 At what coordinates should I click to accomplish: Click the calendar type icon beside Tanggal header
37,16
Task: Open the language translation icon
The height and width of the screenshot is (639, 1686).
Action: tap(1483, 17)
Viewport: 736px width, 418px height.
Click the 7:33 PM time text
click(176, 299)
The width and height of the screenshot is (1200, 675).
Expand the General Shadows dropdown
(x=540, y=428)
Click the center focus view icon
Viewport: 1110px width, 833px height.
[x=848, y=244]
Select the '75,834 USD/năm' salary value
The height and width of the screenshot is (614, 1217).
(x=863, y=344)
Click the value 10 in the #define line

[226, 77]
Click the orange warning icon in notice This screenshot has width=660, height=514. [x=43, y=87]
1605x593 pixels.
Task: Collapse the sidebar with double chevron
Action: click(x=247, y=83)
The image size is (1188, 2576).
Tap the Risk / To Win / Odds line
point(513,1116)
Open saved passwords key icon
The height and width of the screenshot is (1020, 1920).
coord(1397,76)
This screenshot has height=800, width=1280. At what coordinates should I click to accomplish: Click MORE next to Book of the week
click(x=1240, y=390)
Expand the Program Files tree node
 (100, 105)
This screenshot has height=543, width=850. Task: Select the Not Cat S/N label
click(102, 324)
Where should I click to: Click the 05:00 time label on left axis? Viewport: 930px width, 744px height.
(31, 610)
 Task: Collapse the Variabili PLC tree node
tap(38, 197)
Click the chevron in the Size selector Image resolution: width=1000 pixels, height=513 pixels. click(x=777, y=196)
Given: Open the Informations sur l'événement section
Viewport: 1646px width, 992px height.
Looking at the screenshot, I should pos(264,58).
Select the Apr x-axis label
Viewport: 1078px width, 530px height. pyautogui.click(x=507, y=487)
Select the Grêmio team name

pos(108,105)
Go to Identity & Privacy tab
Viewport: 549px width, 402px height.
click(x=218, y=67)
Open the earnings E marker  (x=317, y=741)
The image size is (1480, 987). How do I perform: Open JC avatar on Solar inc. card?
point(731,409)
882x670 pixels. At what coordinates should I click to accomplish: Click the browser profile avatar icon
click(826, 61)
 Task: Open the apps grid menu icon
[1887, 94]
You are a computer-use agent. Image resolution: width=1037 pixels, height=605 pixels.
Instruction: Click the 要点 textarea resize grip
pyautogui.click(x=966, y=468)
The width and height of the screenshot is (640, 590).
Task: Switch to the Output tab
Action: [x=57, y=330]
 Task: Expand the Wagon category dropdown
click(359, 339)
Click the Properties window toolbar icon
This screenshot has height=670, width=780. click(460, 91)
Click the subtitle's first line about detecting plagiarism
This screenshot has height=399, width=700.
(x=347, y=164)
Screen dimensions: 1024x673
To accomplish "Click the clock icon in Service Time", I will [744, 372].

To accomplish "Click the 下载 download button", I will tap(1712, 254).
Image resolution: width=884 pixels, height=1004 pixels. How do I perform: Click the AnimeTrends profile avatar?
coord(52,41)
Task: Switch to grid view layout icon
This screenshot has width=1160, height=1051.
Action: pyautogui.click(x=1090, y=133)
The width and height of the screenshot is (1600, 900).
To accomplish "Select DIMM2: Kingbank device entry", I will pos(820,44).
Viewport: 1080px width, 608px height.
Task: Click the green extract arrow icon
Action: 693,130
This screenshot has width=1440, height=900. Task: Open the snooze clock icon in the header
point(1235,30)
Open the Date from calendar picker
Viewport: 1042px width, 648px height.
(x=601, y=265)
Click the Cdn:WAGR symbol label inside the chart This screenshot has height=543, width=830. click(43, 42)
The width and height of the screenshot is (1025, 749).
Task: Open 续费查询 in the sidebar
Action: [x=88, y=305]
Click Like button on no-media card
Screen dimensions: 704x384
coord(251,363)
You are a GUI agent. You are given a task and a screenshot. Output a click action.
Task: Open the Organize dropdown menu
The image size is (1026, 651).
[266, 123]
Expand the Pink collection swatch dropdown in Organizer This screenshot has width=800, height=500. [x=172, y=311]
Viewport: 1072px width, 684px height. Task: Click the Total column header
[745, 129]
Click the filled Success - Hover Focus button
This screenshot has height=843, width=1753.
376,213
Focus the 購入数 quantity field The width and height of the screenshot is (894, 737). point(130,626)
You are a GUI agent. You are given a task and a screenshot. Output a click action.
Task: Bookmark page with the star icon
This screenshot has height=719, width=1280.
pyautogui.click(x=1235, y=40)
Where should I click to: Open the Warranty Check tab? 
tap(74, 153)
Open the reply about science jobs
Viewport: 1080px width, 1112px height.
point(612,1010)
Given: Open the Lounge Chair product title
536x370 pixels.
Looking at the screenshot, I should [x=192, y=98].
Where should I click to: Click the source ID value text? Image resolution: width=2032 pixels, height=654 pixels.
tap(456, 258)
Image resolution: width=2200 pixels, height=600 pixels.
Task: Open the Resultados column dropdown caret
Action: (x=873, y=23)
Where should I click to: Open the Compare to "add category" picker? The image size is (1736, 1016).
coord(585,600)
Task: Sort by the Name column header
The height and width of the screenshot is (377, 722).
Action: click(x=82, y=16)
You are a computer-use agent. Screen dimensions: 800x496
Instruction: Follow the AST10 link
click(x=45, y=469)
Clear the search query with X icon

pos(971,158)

*WORK TO BE COMPLETED*:
Would you please repeat the entire listing, line for line?

*ANSWER TO THIS PROBLEM*:
 At what coordinates should I click to accomplish: Click the calendar type icon beside Tanggal header
37,16
Task: Open the language translation icon
The height and width of the screenshot is (639, 1686).
Action: tap(1483, 17)
Viewport: 736px width, 418px height.
Click the 7:33 PM time text
click(176, 299)
The width and height of the screenshot is (1200, 675).
Expand the General Shadows dropdown
(x=540, y=428)
Click the center focus view icon
Viewport: 1110px width, 833px height.
[x=848, y=244]
Select the '75,834 USD/năm' salary value
The height and width of the screenshot is (614, 1217).
(x=863, y=344)
Click the value 10 in the #define line

[226, 77]
Click the orange warning icon in notice This screenshot has width=660, height=514. [x=43, y=87]
1605x593 pixels.
Task: Collapse the sidebar with double chevron
Action: click(x=247, y=83)
The image size is (1188, 2576).
Tap the Risk / To Win / Odds line
point(513,1116)
Open saved passwords key icon
The height and width of the screenshot is (1020, 1920).
coord(1397,76)
This screenshot has height=800, width=1280. At what coordinates should I click to accomplish: Click MORE next to Book of the week
click(x=1240, y=390)
Expand the Program Files tree node
 (100, 105)
This screenshot has height=543, width=850. Task: Select the Not Cat S/N label
click(102, 324)
Where should I click to: Click the 05:00 time label on left axis? Viewport: 930px width, 744px height.
(31, 610)
 Task: Collapse the Variabili PLC tree node
tap(38, 197)
Click the chevron in the Size selector Image resolution: width=1000 pixels, height=513 pixels. click(x=777, y=196)
Given: Open the Informations sur l'événement section
Viewport: 1646px width, 992px height.
Looking at the screenshot, I should pos(264,58).
Select the Apr x-axis label
Viewport: 1078px width, 530px height. pyautogui.click(x=507, y=487)
Select the Grêmio team name

pos(108,105)
Go to Identity & Privacy tab
Viewport: 549px width, 402px height.
click(x=218, y=67)
Open the earnings E marker  (x=317, y=741)
The image size is (1480, 987). How do I perform: Open JC avatar on Solar inc. card?
point(731,409)
882x670 pixels. At what coordinates should I click to accomplish: Click the browser profile avatar icon
click(826, 61)
 Task: Open the apps grid menu icon
[1887, 94]
You are a computer-use agent. Image resolution: width=1037 pixels, height=605 pixels.
Instruction: Click the 要点 textarea resize grip
pyautogui.click(x=966, y=468)
The width and height of the screenshot is (640, 590).
Task: Switch to the Output tab
Action: [x=57, y=330]
 Task: Expand the Wagon category dropdown
click(359, 339)
Click the Properties window toolbar icon
This screenshot has height=670, width=780. click(460, 91)
Click the subtitle's first line about detecting plagiarism
This screenshot has height=399, width=700.
(x=347, y=164)
Screen dimensions: 1024x673
To accomplish "Click the clock icon in Service Time", I will [744, 372].

To accomplish "Click the 下载 download button", I will tap(1712, 254).
Image resolution: width=884 pixels, height=1004 pixels. How do I perform: Click the AnimeTrends profile avatar?
coord(52,41)
Task: Switch to grid view layout icon
This screenshot has width=1160, height=1051.
Action: pyautogui.click(x=1090, y=133)
The width and height of the screenshot is (1600, 900).
To accomplish "Select DIMM2: Kingbank device entry", I will pos(820,44).
Viewport: 1080px width, 608px height.
Task: Click the green extract arrow icon
Action: 693,130
This screenshot has width=1440, height=900. Task: Open the snooze clock icon in the header
point(1235,30)
Open the Date from calendar picker
Viewport: 1042px width, 648px height.
(x=601, y=265)
Click the Cdn:WAGR symbol label inside the chart This screenshot has height=543, width=830. click(43, 42)
The width and height of the screenshot is (1025, 749).
Task: Open 续费查询 in the sidebar
Action: [x=88, y=305]
Click Like button on no-media card
Screen dimensions: 704x384
coord(251,363)
You are a GUI agent. You are given a task and a screenshot. Output a click action.
Task: Open the Organize dropdown menu
The image size is (1026, 651).
[266, 123]
Expand the Pink collection swatch dropdown in Organizer This screenshot has width=800, height=500. [x=172, y=311]
Viewport: 1072px width, 684px height. Task: Click the Total column header
[745, 129]
Click the filled Success - Hover Focus button
This screenshot has height=843, width=1753.
376,213
Focus the 購入数 quantity field The width and height of the screenshot is (894, 737). point(130,626)
You are a GUI agent. You are given a task and a screenshot. Output a click action.
Task: Bookmark page with the star icon
This screenshot has height=719, width=1280.
pyautogui.click(x=1235, y=40)
Where should I click to: Open the Warranty Check tab? 
tap(74, 153)
Open the reply about science jobs
Viewport: 1080px width, 1112px height.
point(612,1010)
Given: Open the Lounge Chair product title
536x370 pixels.
Looking at the screenshot, I should [x=192, y=98].
Where should I click to: Click the source ID value text? Image resolution: width=2032 pixels, height=654 pixels.
tap(456, 258)
Image resolution: width=2200 pixels, height=600 pixels.
Task: Open the Resultados column dropdown caret
Action: (x=873, y=23)
Where should I click to: Open the Compare to "add category" picker? The image size is (1736, 1016).
coord(585,600)
Task: Sort by the Name column header
The height and width of the screenshot is (377, 722).
Action: click(x=82, y=16)
You are a computer-use agent. Screen dimensions: 800x496
Instruction: Follow the AST10 link
click(x=45, y=469)
Clear the search query with X icon

pos(971,158)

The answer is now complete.